パトリックの仕事が終わるのを待っていたのもあるが、ジルからも、
「数日留守にするのなら、ちっとは勉強してからいくんだよ。どうせルルガではやらないんだろうからね」
と釘を刺されたからである。
多分、俺の浮かれた気分を見透かされたのではないかと思う。
うちの子たちは賢いので心配ないのだが、現在の海鮮欲にまみれた三十路の俺では、何日も勉強しなければ、忘れる単語もあるかもしれない。
今では簡単な文章ぐらいは読み書き出来るようになったものの、違う国の言葉を学ぶと言うのは大変だ。油断すると一週間前には書けていた単語もど忘れしていたりする。
なまじ会話だけは出来てしまうので、必死さが足りないのだろうか。
でも、十代の知識の吸収性って徐々に失われつつあるんだよなあ。
仕事に必要な知識はすぐに叩き込めるのに。ちょっと切ないお年頃なのである。
だが今後を考えたら困るのは確実だし、やらねばなるまい。
俺はせっせと絵本を読む勉強をし、新たな単語を書きまくる。
うちの子たちは、勉強を挟みつつも、朝方は寒いぐらいの気温になっても嬉々として水遊びをし、ご飯を食べて眠る、というゆとり溢れる日々を過ごしていた。
気づけばあっという間にルルガへ出発する当日になっており、エドヤの前には、早朝から馬車に乗ったパトリックが現れ、元気よく挨拶をしてきた。
「いやあ、仕事の絡まない旅なんて、大人になってから初めてかもしんねえな」
パトリックは出発時からご機嫌である。
今回は彼の馬車でルルガに向かう。
「俺の馬車で行けば、わざわざ借りなくて済むじゃないか。
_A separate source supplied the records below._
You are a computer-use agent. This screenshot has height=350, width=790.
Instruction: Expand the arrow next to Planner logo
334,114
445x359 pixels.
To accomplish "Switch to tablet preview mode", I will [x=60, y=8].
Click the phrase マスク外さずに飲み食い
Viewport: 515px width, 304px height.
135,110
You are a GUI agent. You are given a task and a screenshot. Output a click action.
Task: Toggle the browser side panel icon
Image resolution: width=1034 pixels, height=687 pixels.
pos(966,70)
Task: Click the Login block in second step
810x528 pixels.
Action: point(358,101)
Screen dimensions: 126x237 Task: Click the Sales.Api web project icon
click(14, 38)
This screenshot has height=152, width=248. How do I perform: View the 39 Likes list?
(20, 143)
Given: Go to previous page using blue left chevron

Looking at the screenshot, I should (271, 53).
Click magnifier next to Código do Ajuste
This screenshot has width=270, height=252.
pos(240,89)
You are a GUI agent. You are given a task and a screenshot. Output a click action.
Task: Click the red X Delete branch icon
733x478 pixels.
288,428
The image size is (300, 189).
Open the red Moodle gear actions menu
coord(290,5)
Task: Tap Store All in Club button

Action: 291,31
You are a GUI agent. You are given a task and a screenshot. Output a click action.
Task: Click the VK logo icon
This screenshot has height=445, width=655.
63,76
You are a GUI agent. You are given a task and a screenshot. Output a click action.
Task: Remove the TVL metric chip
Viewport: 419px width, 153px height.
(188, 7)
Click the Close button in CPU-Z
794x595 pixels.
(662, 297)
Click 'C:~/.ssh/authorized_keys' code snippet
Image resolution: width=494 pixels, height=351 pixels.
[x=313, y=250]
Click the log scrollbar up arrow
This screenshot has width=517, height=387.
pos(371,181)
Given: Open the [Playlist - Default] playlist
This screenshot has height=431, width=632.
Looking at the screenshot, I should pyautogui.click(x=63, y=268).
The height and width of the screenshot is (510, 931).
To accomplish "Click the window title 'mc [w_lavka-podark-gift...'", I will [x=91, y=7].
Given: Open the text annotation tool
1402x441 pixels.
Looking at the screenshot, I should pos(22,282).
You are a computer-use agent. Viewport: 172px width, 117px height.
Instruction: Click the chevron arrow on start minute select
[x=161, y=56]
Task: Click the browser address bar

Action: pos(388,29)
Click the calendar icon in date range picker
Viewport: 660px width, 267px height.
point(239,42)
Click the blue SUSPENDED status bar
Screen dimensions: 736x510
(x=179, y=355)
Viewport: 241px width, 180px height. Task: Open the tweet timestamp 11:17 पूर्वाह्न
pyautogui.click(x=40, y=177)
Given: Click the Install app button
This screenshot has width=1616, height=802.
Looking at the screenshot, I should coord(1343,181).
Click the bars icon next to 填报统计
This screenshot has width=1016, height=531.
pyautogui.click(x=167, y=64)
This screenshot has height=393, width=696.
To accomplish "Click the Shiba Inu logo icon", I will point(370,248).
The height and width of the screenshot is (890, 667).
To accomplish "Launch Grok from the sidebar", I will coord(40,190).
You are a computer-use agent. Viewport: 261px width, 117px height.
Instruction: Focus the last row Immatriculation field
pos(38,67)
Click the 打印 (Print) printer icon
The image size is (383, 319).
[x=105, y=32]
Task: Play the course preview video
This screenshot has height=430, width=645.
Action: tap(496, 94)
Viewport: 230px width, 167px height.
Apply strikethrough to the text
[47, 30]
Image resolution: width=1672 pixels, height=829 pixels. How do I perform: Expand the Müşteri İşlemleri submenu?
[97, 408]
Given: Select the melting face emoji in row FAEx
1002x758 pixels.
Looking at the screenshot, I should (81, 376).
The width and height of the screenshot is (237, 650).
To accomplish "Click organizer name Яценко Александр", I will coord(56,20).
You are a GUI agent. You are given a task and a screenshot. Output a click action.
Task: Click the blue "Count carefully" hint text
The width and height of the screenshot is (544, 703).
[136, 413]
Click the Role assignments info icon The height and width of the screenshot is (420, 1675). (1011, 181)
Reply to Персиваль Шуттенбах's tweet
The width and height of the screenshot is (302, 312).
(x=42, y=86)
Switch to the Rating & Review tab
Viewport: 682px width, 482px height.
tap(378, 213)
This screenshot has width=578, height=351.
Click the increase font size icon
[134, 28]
それに仕事用で大きめだから、ダニーたちや荷物を乗せてもゆとりあるしな」
と提案してくれたので、ありがたく俺とうちの子たち+トランクは、例のダマスク柄のコジャレた幌の馬車に乗せてもらうことになったのだ。
急ぎの旅でもないのでのんびりと進んでいるうちに、サッペンスへの移動の話になる。
うちの子たちは馬車を急がせようとすると、肉づきが良かったり球体に近かったりするせいか、どうしてもコロンコロンと荷台で転がってしまうことがある。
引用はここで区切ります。